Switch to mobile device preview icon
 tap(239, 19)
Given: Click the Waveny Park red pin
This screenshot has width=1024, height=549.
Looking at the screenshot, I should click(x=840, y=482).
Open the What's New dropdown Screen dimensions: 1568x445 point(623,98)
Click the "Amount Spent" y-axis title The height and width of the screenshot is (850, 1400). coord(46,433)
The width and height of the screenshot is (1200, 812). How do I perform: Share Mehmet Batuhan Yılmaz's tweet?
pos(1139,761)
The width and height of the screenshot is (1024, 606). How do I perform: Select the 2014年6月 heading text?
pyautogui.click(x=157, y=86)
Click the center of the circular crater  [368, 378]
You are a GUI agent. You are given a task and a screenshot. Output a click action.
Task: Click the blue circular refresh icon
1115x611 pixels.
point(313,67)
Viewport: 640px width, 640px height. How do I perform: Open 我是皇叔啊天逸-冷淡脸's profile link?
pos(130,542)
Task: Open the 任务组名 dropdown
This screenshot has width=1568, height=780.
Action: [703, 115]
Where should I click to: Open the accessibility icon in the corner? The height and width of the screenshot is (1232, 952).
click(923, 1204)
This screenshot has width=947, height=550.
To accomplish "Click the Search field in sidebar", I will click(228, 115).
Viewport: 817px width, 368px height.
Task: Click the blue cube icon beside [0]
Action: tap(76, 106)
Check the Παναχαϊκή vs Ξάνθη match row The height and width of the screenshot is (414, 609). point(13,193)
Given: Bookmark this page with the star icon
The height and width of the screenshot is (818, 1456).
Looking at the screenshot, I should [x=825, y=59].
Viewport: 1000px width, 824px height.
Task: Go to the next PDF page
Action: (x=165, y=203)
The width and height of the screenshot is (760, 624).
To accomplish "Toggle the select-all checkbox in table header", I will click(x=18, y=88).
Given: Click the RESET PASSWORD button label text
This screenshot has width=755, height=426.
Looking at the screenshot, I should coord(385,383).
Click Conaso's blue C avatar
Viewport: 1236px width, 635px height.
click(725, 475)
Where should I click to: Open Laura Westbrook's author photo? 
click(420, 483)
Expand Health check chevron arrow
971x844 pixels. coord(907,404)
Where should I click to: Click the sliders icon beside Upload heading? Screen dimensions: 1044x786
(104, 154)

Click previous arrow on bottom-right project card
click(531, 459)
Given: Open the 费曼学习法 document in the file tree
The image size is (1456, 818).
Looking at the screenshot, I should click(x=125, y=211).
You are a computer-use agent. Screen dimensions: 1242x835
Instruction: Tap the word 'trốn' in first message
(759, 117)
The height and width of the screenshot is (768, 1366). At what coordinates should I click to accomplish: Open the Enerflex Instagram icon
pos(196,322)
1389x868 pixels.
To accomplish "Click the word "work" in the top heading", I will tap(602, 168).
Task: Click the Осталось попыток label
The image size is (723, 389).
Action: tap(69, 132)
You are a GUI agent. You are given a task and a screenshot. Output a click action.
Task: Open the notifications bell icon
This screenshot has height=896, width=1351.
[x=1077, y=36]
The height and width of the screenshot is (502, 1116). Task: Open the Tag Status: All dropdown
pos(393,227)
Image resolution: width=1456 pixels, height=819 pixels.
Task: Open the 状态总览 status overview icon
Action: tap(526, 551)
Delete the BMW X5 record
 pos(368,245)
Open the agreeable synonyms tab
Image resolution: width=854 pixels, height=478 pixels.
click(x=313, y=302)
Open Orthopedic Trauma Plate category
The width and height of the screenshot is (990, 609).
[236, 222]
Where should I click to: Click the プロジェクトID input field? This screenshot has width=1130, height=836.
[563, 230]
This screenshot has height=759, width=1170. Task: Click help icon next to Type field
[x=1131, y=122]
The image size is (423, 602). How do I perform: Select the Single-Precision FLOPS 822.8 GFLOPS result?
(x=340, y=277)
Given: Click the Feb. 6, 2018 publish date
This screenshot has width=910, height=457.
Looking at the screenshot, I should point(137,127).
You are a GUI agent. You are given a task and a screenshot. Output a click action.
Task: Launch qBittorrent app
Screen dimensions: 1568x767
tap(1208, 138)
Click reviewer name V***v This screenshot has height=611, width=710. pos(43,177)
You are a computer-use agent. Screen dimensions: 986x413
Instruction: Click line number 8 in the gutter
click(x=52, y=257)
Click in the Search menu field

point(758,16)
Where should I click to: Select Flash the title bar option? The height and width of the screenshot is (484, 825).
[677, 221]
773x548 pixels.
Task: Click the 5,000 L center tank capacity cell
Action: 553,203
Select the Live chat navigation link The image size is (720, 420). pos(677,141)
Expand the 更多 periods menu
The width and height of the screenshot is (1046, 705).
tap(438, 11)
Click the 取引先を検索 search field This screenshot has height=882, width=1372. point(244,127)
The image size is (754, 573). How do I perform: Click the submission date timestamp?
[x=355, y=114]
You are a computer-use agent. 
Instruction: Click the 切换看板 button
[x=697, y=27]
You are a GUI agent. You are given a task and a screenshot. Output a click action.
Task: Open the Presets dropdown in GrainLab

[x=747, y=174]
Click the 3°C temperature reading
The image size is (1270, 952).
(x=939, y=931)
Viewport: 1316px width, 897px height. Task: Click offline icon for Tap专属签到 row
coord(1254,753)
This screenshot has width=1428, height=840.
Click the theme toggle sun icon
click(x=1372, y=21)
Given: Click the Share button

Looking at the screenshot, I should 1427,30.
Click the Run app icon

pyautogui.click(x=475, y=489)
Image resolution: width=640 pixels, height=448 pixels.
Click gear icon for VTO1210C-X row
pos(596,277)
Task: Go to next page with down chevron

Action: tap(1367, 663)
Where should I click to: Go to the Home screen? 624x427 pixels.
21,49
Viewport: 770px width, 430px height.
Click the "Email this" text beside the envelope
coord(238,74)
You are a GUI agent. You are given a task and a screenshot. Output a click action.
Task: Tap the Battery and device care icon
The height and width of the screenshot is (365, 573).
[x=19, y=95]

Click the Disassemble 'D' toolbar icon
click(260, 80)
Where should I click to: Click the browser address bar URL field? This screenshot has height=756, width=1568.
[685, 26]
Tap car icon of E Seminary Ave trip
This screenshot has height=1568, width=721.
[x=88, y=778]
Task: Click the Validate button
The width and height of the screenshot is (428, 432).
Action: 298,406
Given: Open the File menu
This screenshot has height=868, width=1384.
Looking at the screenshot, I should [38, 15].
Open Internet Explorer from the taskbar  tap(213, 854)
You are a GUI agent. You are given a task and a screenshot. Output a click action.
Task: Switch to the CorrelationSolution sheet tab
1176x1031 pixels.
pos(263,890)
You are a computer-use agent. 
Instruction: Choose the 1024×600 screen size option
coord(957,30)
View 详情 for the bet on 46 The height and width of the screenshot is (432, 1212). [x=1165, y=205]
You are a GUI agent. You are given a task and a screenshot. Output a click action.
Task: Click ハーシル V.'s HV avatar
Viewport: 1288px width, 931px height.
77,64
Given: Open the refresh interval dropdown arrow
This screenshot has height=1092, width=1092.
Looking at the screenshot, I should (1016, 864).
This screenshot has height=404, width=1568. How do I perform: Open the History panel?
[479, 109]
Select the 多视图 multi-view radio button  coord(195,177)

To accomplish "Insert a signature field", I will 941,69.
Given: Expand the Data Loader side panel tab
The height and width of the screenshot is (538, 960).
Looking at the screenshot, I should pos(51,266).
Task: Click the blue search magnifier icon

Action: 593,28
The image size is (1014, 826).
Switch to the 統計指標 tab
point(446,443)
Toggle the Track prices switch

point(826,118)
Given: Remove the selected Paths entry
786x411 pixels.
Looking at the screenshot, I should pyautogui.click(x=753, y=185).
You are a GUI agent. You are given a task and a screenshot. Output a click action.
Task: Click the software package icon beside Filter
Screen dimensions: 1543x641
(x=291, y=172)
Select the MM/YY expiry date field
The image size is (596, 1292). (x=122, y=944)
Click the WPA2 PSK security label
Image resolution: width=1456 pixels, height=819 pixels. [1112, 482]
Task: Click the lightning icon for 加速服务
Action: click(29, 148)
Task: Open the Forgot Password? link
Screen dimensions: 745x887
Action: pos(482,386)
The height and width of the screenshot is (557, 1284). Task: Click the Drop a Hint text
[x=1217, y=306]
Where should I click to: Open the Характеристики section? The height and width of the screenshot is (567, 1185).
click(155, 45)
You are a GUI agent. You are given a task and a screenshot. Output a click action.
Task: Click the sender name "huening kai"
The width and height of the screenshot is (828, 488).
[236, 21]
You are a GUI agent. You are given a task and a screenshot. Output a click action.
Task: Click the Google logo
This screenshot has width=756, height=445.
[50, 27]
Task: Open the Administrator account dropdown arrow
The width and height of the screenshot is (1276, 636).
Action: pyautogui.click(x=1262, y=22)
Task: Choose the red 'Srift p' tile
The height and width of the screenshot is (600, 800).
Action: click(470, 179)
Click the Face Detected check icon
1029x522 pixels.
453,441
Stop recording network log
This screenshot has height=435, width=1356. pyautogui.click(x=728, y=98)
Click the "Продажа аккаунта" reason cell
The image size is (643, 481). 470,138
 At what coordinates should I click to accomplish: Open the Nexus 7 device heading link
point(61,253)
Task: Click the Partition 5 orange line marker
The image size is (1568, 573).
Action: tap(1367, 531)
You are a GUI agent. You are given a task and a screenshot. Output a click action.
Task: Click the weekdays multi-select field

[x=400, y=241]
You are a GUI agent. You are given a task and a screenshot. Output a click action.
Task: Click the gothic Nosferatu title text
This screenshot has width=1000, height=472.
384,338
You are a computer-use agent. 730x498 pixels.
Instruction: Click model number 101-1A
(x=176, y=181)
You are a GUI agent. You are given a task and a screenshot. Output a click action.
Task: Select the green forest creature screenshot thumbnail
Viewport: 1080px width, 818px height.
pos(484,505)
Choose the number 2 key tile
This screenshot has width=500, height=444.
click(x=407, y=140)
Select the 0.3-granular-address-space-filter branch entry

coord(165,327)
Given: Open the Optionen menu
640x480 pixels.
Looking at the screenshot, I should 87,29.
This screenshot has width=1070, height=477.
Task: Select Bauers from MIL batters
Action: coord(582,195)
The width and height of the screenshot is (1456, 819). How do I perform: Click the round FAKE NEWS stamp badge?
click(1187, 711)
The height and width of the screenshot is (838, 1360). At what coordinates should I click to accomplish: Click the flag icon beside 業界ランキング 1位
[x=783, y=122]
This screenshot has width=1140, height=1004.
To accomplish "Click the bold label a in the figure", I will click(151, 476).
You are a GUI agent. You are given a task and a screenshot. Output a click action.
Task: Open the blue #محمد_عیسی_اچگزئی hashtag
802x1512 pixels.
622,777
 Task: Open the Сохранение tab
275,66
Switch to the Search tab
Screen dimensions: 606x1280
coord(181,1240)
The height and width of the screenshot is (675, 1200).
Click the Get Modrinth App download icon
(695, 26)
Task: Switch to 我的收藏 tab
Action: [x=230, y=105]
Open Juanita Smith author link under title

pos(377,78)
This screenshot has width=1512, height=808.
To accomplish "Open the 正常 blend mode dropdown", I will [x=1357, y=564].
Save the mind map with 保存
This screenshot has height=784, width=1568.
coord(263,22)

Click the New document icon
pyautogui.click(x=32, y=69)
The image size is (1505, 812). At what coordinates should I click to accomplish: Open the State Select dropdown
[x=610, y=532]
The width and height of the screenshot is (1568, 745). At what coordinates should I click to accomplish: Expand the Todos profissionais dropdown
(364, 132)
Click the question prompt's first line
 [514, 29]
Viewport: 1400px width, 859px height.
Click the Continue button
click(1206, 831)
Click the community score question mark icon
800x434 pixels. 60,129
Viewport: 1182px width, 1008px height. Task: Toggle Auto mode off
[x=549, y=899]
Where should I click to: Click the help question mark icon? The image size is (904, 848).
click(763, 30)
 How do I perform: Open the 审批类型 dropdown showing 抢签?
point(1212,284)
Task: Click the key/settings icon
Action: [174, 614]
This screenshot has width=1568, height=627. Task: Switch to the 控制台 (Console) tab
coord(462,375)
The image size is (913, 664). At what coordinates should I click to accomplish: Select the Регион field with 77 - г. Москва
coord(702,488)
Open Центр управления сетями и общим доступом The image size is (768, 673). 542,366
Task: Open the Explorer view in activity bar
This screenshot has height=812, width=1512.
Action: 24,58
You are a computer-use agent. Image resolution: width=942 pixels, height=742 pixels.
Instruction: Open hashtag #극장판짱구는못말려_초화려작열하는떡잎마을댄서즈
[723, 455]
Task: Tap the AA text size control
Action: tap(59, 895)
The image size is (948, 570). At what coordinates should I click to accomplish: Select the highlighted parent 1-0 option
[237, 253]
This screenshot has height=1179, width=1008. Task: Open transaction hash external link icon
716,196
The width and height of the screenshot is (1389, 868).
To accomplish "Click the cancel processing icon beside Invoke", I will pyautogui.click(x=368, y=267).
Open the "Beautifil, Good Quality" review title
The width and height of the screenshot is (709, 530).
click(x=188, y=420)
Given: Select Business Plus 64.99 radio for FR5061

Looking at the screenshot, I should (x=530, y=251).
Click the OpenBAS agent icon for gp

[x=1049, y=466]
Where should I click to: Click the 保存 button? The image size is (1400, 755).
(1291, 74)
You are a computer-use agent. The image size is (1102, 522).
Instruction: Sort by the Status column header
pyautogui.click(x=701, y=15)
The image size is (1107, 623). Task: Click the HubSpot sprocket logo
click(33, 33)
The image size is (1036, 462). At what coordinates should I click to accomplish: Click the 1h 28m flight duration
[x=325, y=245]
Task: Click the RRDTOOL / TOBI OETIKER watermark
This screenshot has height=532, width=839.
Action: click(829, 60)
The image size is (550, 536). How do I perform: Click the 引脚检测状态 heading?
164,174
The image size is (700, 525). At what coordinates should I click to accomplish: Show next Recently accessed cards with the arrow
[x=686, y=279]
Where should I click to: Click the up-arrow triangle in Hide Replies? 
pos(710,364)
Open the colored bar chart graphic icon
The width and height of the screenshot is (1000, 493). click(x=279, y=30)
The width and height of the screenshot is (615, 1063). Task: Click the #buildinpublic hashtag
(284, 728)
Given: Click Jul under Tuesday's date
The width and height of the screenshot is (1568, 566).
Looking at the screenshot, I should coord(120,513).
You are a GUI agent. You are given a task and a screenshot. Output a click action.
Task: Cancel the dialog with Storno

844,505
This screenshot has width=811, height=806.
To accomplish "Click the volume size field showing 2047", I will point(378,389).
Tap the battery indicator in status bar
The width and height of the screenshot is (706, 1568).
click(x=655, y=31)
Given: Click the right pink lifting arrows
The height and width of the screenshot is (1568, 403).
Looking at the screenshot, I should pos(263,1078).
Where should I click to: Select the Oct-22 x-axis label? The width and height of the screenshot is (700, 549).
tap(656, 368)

————————

# Aufgabenstellung
Gib die Zeilen zwischen der Zeile mit „Click the New document icon“ und der Zeile mit „coord(702,488)“ einschließlich beider unverändert wieder.

# Endergebnis
Click the New document icon
pyautogui.click(x=32, y=69)
The image size is (1505, 812). At what coordinates should I click to accomplish: Open the State Select dropdown
[x=610, y=532]
The width and height of the screenshot is (1568, 745). At what coordinates should I click to accomplish: Expand the Todos profissionais dropdown
(364, 132)
Click the question prompt's first line
 [514, 29]
Viewport: 1400px width, 859px height.
Click the Continue button
click(1206, 831)
Click the community score question mark icon
800x434 pixels. 60,129
Viewport: 1182px width, 1008px height. Task: Toggle Auto mode off
[x=549, y=899]
Where should I click to: Click the help question mark icon? The image size is (904, 848).
click(763, 30)
 How do I perform: Open the 审批类型 dropdown showing 抢签?
point(1212,284)
Task: Click the key/settings icon
Action: [174, 614]
This screenshot has width=1568, height=627. Task: Switch to the 控制台 (Console) tab
coord(462,375)
The image size is (913, 664). At what coordinates should I click to accomplish: Select the Регион field with 77 - г. Москва
coord(702,488)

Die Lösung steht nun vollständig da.